Under Amendment No. 4 to the DLC Agreement (“Amendment No. 4”), Novartis and Idenix
revised certain terms and conditions of the DLC Agreement to give effect to the Parties’ agreement
that Novartis will take over control of the Development, Commercialization and Manufacture of the
LdT Product and related matters, on a worldwide basis from the Amendment Effective Date (as defined
under Amendment No. 4).
The Parties desire to provide for the efficient transition of the full control of the
Development, Commercialization and Manufacture of the LdT Product and related matters to Novartis.
The Parties have agreed that Idenix will provide services to Novartis to facilitate the
transition in accordance with this Transition Agreement.
IN CONSIDERATION of the mutual covenants in this Transition Agreement, Idenix and
Novartis agree:
1. Definitions. Initial capitalized terms used but not defined in this Transition
Agreement have the meanings given to them in the DLC Agreement, including as defined or amended by
the terms of Amendment No. 4. In addition, for purposes of this Transition Agreement, the Parties
agree to the following additional definitions:
“Additional Services” means additional services set out in a Statement of Work
that Novartis and Idenix agree in writing to include as Transition Services.
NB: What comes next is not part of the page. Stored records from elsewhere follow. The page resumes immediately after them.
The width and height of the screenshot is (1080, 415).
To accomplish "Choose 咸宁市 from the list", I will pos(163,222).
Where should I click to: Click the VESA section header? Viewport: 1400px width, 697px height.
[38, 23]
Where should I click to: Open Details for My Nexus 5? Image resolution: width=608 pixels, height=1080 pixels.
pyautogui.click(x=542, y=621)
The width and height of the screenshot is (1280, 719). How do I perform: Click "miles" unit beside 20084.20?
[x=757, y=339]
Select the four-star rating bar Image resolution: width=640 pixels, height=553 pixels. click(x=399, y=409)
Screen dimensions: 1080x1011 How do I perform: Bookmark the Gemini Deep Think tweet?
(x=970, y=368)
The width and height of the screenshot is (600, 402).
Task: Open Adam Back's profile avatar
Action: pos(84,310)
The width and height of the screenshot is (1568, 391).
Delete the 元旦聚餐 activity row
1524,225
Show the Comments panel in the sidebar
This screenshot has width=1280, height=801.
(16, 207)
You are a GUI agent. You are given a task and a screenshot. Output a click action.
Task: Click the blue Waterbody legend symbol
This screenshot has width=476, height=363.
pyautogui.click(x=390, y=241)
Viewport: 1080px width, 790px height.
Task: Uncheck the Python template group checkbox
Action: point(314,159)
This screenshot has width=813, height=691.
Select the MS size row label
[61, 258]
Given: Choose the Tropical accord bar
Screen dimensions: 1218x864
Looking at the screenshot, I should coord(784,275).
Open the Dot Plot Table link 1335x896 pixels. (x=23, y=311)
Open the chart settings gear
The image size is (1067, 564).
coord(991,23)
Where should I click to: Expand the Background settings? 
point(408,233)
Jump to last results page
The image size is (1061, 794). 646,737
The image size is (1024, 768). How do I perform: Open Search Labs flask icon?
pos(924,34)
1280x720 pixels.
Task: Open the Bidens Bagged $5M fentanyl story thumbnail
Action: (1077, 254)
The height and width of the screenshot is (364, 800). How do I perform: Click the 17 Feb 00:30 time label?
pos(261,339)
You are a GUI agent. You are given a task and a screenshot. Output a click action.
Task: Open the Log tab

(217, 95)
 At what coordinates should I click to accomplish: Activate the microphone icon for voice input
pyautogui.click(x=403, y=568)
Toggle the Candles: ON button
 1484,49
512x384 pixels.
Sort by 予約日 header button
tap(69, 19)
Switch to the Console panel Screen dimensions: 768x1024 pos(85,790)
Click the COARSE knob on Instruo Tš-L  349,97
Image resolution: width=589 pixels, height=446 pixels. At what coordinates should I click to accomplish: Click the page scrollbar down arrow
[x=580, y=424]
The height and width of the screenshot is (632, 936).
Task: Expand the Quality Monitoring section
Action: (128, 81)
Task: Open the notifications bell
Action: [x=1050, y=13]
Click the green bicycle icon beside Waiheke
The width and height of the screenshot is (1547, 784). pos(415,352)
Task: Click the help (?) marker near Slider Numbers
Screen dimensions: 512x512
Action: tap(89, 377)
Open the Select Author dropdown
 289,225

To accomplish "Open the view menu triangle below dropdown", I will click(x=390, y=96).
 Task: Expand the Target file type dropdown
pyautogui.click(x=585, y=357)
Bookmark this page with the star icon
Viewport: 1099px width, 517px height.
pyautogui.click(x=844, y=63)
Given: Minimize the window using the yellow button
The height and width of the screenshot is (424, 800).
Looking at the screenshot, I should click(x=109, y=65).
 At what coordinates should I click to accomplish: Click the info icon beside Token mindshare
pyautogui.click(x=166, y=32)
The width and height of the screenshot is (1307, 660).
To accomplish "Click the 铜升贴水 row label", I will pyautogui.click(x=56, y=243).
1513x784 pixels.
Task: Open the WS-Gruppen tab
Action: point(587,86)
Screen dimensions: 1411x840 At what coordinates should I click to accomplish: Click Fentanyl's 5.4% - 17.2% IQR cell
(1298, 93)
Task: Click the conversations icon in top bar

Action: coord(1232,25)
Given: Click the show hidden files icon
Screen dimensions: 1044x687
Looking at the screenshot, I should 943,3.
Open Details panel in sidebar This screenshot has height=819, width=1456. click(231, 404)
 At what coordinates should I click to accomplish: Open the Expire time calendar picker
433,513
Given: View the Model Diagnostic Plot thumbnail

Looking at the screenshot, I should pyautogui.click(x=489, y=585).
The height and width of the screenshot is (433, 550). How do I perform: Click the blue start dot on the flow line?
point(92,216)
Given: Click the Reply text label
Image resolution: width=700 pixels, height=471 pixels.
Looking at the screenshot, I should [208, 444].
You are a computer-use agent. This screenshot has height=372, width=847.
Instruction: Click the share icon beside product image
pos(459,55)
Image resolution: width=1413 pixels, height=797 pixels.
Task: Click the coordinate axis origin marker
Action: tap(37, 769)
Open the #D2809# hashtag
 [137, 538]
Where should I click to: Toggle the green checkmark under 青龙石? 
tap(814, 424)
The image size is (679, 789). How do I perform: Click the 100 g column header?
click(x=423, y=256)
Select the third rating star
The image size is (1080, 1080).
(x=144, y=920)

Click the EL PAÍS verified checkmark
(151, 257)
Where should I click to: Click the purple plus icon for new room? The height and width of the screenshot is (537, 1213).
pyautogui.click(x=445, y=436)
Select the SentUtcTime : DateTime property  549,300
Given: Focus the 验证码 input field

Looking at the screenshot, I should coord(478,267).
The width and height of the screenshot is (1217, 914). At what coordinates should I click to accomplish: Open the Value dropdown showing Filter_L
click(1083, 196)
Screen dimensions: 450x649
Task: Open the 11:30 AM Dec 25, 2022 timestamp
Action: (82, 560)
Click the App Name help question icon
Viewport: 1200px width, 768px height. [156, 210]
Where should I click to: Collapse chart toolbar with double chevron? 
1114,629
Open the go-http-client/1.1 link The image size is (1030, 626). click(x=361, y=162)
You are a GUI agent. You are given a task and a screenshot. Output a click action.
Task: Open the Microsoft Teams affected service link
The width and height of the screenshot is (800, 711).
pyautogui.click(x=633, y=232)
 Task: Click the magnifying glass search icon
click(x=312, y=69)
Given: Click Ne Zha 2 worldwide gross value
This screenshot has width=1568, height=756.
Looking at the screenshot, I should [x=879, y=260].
“Contact Person” means a person designated as a contact person for each Schedule
and Statement of Work.
“Incentivised Employees” means the Idenix employees listed in items 3 and 4 of
Schedules 1 and 2 of this Transition Agreement, who Idenix would have terminated on the
Amendment Effective Date, but retains to provide the Transition Services, and includes US
Incentivised Employees and EU Incentivised Employees.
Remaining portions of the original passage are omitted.